Discovery and structural assignment of (S)-sydosine from amphipod-derived Aspergillus sydowii MBC15-11F through HRMS, advanced Mosher, and molecular modelling analyses.

Abstract

This study aims to prioritize fungal strains recovered from under-explored habitats that produce new metabolites. HRMS dereplication is used to avoid structure redundancy, and molecular modelling is used to assign absolute configuration. MBC15-11F was isolated from an amphipod and identified using ITS, 28S, and β-tubulin phylogeny as Aspergillus sydowii. Chemical profiling using taxonomic-based dereplication identified structurally diverse metabolites, including unreported ones. Large-scale fermentation led to the discovery of a new N-acyl adenosine derivative: (S)-sydosine (1) which was elucidated by NMR and HRESIMS analyses. Two known compounds were also identified as predicted by the initial dereplication process. Due to scarcity of 1, molecular modelling was used to assign its absolute configuration without hydrolysis, and is supported by advanced Mosher derivatization.

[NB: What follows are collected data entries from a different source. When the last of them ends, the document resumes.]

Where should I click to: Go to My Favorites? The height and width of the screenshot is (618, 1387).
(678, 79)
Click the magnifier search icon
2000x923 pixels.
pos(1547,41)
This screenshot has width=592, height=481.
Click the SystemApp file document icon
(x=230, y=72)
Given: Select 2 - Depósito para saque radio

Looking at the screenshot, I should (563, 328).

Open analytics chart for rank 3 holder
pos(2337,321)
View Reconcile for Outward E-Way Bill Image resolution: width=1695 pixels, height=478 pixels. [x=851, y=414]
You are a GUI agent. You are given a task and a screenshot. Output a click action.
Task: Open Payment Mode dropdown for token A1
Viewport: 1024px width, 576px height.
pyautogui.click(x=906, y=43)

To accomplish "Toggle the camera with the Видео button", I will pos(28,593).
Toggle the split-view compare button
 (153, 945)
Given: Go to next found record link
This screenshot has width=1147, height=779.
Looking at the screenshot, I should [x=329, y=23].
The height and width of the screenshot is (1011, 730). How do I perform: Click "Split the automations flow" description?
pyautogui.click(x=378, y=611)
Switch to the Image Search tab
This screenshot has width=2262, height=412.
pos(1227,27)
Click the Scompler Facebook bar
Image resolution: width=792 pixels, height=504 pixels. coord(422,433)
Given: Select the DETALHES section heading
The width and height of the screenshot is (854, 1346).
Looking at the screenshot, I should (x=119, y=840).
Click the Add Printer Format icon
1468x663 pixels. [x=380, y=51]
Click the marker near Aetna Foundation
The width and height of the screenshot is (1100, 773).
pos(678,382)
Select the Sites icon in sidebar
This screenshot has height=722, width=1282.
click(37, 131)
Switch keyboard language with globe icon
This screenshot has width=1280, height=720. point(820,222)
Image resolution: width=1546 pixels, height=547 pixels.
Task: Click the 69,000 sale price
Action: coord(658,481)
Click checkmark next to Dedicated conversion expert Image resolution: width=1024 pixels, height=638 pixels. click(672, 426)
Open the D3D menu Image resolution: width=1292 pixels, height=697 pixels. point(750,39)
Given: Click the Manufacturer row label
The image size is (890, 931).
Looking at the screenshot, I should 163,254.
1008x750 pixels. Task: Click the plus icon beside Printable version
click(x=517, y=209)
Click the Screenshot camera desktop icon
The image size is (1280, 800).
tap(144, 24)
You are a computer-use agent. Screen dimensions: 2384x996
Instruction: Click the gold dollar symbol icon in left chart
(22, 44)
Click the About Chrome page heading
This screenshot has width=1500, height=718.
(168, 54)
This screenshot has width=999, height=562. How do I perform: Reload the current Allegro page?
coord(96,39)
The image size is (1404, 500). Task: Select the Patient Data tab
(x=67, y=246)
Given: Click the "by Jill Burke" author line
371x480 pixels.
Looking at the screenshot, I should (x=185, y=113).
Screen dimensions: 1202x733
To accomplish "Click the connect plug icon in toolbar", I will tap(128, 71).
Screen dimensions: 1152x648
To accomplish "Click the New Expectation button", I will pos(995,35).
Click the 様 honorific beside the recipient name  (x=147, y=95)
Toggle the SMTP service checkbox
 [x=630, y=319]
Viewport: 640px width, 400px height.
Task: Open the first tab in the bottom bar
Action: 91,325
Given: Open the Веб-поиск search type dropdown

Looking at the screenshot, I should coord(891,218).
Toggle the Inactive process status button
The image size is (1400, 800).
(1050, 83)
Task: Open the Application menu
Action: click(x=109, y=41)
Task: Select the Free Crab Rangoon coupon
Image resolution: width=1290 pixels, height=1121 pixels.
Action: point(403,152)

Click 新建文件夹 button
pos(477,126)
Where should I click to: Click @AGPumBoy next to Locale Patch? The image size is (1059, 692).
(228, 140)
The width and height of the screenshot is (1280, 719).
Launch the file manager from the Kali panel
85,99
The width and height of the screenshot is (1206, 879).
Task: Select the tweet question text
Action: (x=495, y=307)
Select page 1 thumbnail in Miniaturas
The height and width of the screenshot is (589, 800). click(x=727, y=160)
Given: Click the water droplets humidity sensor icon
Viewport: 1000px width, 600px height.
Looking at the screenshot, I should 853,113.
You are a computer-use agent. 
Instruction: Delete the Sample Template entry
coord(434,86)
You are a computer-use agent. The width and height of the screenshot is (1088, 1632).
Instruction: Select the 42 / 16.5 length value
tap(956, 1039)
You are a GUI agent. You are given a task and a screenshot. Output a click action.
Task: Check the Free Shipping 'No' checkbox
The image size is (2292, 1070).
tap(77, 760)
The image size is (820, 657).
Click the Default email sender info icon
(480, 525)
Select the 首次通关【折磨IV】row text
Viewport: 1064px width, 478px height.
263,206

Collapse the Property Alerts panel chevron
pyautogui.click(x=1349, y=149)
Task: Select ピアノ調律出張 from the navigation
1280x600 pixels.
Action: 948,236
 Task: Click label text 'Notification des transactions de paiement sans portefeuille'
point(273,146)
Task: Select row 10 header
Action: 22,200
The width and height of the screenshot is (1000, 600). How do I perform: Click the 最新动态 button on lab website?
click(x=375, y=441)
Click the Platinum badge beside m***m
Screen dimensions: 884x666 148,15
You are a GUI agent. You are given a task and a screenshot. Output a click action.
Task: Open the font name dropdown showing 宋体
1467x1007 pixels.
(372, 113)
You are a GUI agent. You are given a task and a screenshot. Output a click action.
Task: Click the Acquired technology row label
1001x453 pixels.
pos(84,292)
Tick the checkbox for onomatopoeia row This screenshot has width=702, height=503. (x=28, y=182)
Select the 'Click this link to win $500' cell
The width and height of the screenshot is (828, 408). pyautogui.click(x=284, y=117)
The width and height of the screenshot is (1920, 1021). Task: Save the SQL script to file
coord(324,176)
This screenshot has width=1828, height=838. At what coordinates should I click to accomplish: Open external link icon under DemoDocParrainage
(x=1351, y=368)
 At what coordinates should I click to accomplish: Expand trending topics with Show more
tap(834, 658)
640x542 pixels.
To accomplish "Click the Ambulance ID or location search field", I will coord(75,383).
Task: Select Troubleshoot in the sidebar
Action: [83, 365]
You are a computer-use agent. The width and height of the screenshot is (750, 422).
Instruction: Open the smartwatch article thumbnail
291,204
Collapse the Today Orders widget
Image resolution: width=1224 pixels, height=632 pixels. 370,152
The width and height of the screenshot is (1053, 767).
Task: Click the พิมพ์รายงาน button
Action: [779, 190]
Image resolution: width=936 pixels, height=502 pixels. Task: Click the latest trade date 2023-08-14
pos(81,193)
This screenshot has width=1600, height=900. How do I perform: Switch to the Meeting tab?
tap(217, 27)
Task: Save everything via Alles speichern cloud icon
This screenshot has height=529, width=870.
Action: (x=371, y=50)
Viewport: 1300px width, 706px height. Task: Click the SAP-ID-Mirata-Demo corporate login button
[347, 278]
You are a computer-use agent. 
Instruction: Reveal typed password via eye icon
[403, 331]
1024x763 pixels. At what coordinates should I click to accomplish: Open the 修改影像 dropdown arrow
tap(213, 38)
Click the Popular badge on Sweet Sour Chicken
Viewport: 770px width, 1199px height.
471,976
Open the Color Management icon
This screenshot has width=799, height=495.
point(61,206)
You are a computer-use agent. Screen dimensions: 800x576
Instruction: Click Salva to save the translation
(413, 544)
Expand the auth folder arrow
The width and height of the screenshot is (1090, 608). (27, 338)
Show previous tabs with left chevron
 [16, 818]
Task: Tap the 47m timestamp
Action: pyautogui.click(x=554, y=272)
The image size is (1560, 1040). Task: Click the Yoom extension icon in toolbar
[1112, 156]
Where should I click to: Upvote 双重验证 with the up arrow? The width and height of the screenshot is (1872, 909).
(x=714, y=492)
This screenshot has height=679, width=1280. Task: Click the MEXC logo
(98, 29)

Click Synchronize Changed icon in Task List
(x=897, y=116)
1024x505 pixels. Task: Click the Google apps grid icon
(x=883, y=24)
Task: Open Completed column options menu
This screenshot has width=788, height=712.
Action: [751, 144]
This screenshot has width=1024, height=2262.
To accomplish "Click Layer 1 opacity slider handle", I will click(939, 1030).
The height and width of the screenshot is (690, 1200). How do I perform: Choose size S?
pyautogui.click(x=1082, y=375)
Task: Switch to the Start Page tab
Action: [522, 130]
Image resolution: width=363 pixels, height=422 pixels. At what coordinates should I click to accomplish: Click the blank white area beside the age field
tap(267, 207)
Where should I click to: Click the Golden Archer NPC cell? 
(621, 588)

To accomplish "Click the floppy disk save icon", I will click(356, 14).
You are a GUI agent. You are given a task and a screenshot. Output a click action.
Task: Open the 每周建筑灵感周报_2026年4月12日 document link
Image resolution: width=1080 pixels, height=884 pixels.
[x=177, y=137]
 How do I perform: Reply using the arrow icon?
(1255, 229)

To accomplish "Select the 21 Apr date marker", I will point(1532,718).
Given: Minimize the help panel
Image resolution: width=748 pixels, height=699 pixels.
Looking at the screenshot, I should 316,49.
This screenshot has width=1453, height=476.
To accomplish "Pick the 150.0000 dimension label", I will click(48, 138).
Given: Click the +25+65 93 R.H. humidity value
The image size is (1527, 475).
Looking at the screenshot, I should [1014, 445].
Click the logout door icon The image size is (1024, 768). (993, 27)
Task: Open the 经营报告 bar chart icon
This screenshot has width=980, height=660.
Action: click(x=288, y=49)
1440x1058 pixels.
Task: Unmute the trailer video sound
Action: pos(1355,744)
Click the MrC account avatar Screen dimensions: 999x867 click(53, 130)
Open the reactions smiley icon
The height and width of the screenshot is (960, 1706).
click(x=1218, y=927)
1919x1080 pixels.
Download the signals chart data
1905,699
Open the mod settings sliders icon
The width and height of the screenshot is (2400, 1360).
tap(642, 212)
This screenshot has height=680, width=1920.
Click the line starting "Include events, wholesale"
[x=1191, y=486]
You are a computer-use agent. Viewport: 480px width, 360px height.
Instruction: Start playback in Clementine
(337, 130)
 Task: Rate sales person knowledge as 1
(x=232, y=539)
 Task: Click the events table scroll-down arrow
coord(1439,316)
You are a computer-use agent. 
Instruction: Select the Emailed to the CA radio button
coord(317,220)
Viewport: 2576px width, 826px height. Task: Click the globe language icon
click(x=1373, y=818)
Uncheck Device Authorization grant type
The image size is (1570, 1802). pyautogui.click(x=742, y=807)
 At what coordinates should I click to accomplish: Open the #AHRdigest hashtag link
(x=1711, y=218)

When the isolated compounds were assessed against a panel of bacterial pathogens, only phenamide (3) showed anti-Staphylococcus aureus activity. Fermentation of A. sydowii yielded a new (S)-sydosine and known metabolites as predicted by HRESIMS-aided dereplication. Molecular modelling prediction of the absolute configuration of 1 agreed with advanced Mosher analysis.